REQUIRED ACTION
No output is needed beyond the number of lines in the listing that contain the word "label".
Start of GIVEN DATA
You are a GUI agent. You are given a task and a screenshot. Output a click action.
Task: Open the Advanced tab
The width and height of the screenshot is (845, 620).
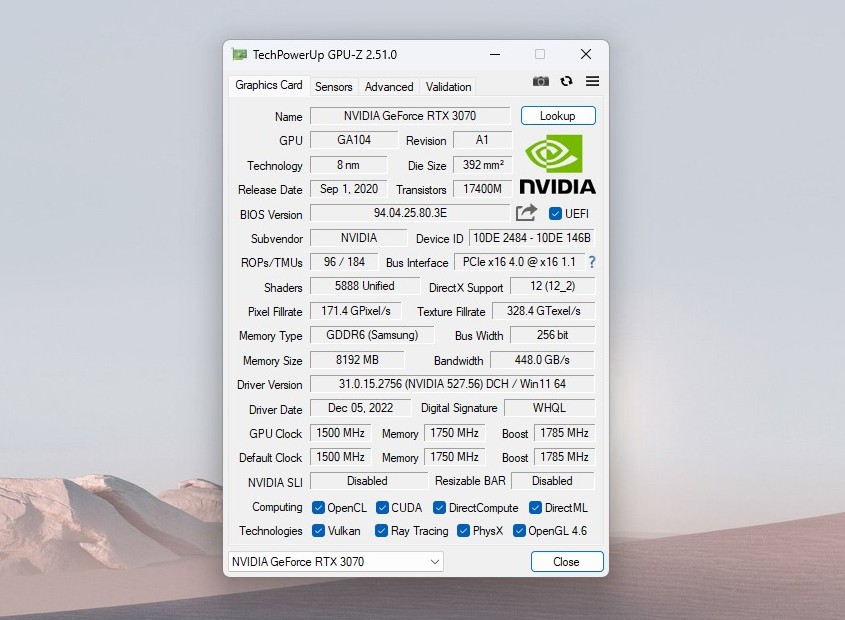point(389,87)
End of GIVEN DATA
Start of GIVEN DATA
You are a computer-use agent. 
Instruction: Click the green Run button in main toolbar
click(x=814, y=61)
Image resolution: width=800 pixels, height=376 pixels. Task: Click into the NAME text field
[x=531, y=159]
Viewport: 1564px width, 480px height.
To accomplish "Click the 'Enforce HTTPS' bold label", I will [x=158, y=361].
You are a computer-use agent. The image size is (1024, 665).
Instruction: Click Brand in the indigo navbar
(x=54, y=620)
End of GIVEN DATA
Start of GIVEN DATA
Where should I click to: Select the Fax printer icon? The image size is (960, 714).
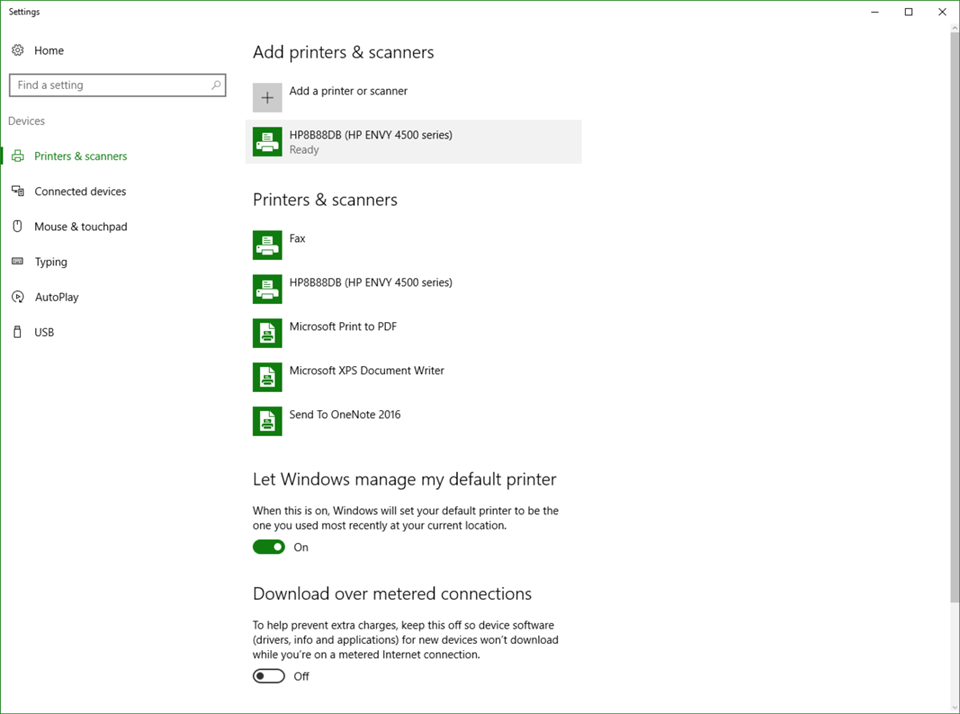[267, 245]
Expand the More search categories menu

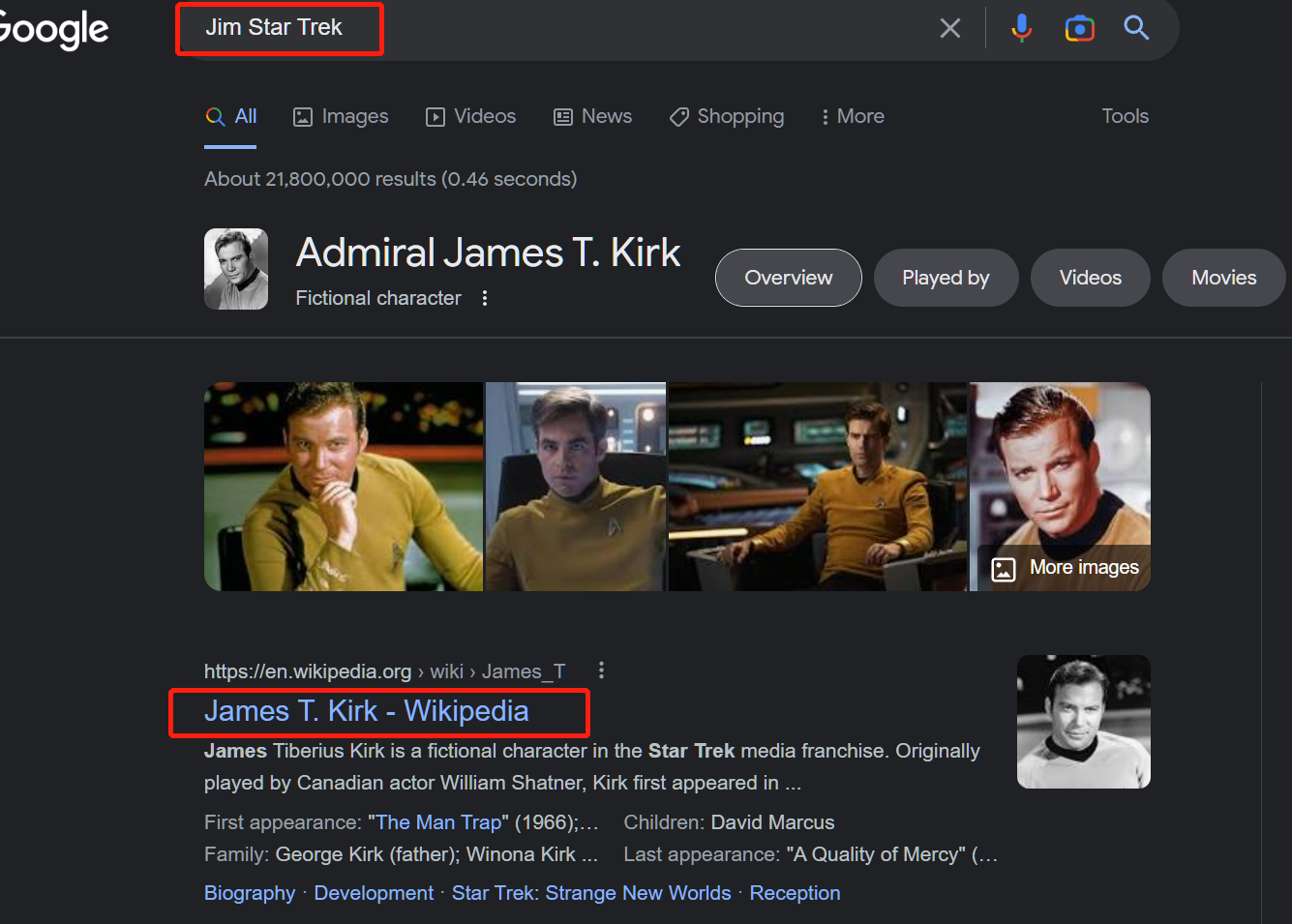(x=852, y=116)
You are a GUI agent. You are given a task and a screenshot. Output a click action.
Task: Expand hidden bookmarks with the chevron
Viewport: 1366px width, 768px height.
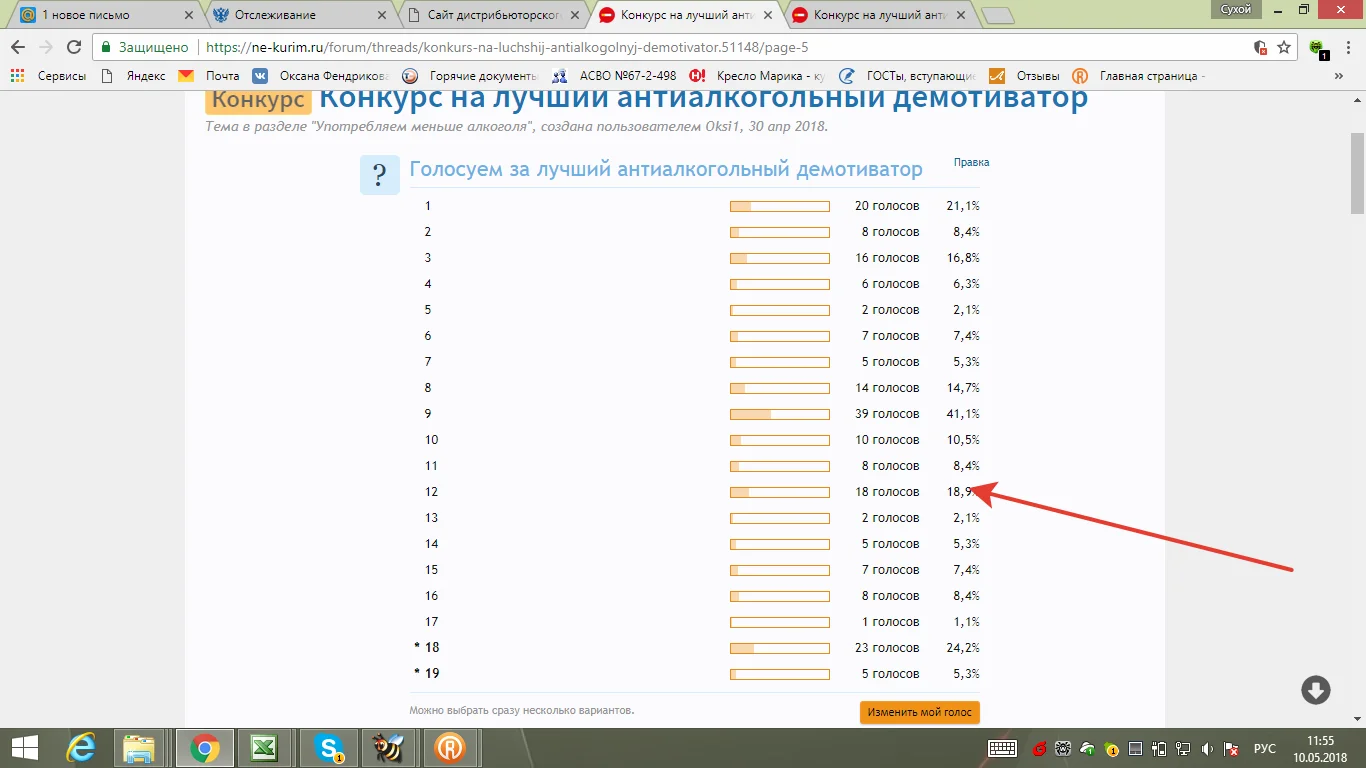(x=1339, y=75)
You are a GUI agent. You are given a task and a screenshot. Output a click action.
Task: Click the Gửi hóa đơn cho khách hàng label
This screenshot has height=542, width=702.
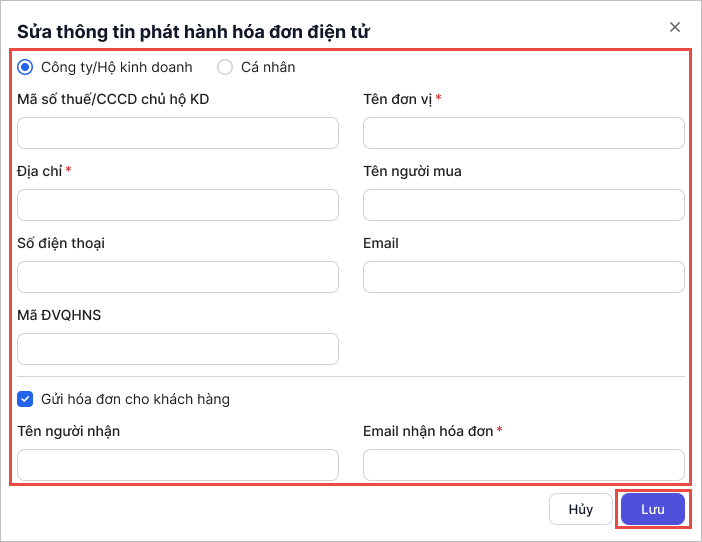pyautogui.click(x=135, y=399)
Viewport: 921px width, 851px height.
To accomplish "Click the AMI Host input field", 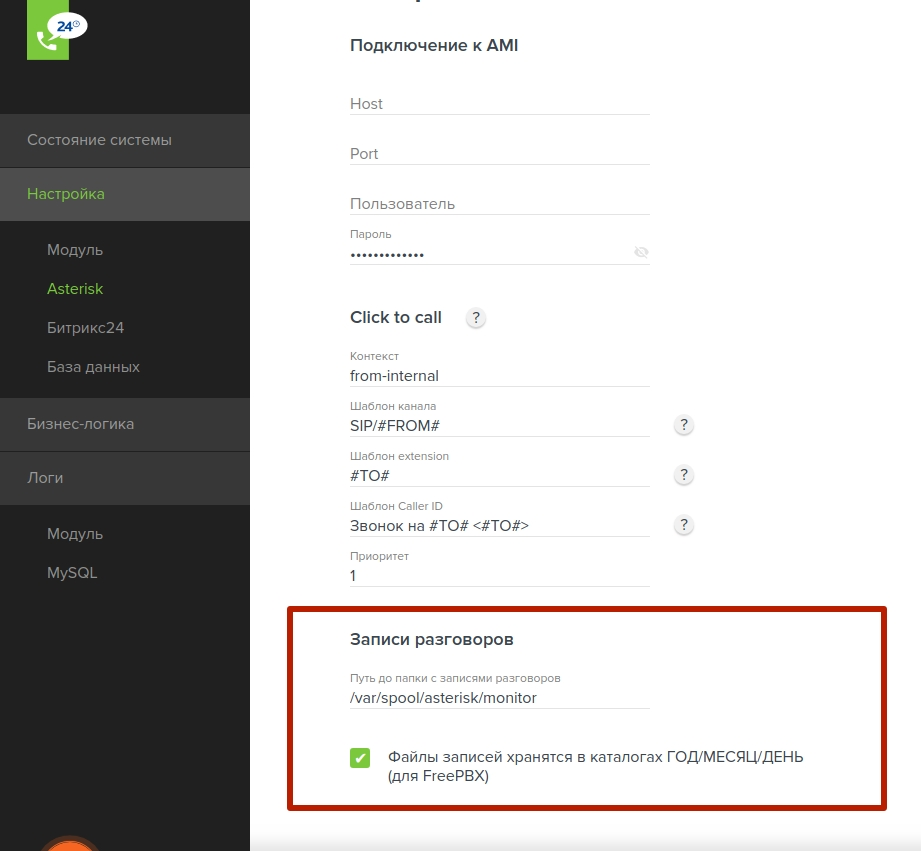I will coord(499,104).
End of GIVEN DATA
TASK RESPONSE
2